- YOUR OBJECTIVE -
Produce a word-for-word copy of the data below.

§ §

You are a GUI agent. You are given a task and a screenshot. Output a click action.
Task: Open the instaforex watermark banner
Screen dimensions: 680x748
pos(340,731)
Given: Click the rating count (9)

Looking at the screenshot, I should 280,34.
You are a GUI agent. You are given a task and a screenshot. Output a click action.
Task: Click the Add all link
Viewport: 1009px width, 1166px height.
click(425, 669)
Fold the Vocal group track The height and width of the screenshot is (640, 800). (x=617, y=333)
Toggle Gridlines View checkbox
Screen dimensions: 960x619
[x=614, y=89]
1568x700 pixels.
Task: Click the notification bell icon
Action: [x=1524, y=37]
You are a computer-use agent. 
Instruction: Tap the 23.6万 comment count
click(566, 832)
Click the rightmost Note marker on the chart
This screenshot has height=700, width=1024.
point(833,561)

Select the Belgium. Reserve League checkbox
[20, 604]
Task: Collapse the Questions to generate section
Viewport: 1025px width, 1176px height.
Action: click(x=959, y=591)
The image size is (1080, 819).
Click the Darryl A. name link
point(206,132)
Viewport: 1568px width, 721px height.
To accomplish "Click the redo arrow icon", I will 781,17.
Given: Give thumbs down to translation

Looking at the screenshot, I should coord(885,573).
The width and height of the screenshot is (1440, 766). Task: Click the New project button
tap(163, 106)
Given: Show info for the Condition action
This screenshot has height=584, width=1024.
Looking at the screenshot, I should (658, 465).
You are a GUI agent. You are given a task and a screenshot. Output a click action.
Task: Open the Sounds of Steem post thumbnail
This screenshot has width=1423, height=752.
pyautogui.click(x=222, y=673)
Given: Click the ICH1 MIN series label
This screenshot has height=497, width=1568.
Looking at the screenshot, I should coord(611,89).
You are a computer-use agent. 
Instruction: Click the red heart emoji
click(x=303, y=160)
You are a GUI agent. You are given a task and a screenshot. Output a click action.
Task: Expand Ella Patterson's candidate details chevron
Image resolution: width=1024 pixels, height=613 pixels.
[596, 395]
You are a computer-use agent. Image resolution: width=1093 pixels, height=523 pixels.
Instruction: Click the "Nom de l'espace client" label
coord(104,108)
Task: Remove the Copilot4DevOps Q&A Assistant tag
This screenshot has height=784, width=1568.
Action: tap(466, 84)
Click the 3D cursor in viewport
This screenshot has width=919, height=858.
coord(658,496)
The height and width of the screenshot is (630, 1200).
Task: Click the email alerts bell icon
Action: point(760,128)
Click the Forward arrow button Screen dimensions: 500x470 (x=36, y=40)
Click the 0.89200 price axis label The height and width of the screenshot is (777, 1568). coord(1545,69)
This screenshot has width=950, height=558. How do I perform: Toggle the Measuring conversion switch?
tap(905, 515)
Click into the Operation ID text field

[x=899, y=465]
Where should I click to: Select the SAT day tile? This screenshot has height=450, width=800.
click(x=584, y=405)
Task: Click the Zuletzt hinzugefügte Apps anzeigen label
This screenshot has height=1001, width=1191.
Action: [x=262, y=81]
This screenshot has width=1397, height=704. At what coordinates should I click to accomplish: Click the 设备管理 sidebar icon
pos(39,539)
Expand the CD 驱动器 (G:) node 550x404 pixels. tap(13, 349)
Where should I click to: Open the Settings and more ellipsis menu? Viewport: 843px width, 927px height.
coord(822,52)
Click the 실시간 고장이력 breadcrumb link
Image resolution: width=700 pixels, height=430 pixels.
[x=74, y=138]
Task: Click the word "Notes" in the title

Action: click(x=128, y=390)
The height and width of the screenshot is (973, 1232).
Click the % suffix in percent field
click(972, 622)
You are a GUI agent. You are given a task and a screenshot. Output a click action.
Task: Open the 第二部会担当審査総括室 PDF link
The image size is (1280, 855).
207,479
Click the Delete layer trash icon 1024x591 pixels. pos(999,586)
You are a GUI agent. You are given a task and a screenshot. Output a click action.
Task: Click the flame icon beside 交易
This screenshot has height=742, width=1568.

§ §

- RESPONSE -
You are a GUI agent. You are given a task and a screenshot. Output a click action.
Task: Open the instaforex watermark banner
Screen dimensions: 680x748
pos(340,731)
Given: Click the rating count (9)

Looking at the screenshot, I should 280,34.
You are a GUI agent. You are given a task and a screenshot. Output a click action.
Task: Click the Add all link
Viewport: 1009px width, 1166px height.
click(425, 669)
Fold the Vocal group track The height and width of the screenshot is (640, 800). (x=617, y=333)
Toggle Gridlines View checkbox
Screen dimensions: 960x619
[x=614, y=89]
1568x700 pixels.
Task: Click the notification bell icon
Action: [x=1524, y=37]
You are a computer-use agent. 
Instruction: Tap the 23.6万 comment count
click(566, 832)
Click the rightmost Note marker on the chart
This screenshot has height=700, width=1024.
point(833,561)

Select the Belgium. Reserve League checkbox
[20, 604]
Task: Collapse the Questions to generate section
Viewport: 1025px width, 1176px height.
Action: click(x=959, y=591)
The image size is (1080, 819).
Click the Darryl A. name link
point(206,132)
Viewport: 1568px width, 721px height.
To accomplish "Click the redo arrow icon", I will 781,17.
Given: Give thumbs down to translation

Looking at the screenshot, I should coord(885,573).
The width and height of the screenshot is (1440, 766). Task: Click the New project button
tap(163, 106)
Given: Show info for the Condition action
This screenshot has height=584, width=1024.
Looking at the screenshot, I should (658, 465).
You are a GUI agent. You are given a task and a screenshot. Output a click action.
Task: Open the Sounds of Steem post thumbnail
This screenshot has width=1423, height=752.
pyautogui.click(x=222, y=673)
Given: Click the ICH1 MIN series label
This screenshot has height=497, width=1568.
Looking at the screenshot, I should coord(611,89).
You are a computer-use agent. 
Instruction: Click the red heart emoji
click(x=303, y=160)
You are a GUI agent. You are given a task and a screenshot. Output a click action.
Task: Expand Ella Patterson's candidate details chevron
Image resolution: width=1024 pixels, height=613 pixels.
[596, 395]
You are a computer-use agent. Image resolution: width=1093 pixels, height=523 pixels.
Instruction: Click the "Nom de l'espace client" label
coord(104,108)
Task: Remove the Copilot4DevOps Q&A Assistant tag
This screenshot has height=784, width=1568.
Action: tap(466, 84)
Click the 3D cursor in viewport
This screenshot has width=919, height=858.
coord(658,496)
The height and width of the screenshot is (630, 1200).
Task: Click the email alerts bell icon
Action: point(760,128)
Click the Forward arrow button Screen dimensions: 500x470 (x=36, y=40)
Click the 0.89200 price axis label The height and width of the screenshot is (777, 1568). coord(1545,69)
This screenshot has width=950, height=558. How do I perform: Toggle the Measuring conversion switch?
tap(905, 515)
Click into the Operation ID text field

[x=899, y=465]
Where should I click to: Select the SAT day tile? This screenshot has height=450, width=800.
click(x=584, y=405)
Task: Click the Zuletzt hinzugefügte Apps anzeigen label
This screenshot has height=1001, width=1191.
Action: [x=262, y=81]
This screenshot has width=1397, height=704. At what coordinates should I click to accomplish: Click the 设备管理 sidebar icon
pos(39,539)
Expand the CD 驱动器 (G:) node 550x404 pixels. tap(13, 349)
Where should I click to: Open the Settings and more ellipsis menu? Viewport: 843px width, 927px height.
coord(822,52)
Click the 실시간 고장이력 breadcrumb link
Image resolution: width=700 pixels, height=430 pixels.
[x=74, y=138]
Task: Click the word "Notes" in the title

Action: click(x=128, y=390)
The height and width of the screenshot is (973, 1232).
Click the % suffix in percent field
click(972, 622)
You are a GUI agent. You are given a task and a screenshot. Output a click action.
Task: Open the 第二部会担当審査総括室 PDF link
The image size is (1280, 855).
207,479
Click the Delete layer trash icon 1024x591 pixels. pos(999,586)
You are a GUI agent. You are given a task and a screenshot. Output a click action.
Task: Click the flame icon beside 交易
This screenshot has height=742, width=1568.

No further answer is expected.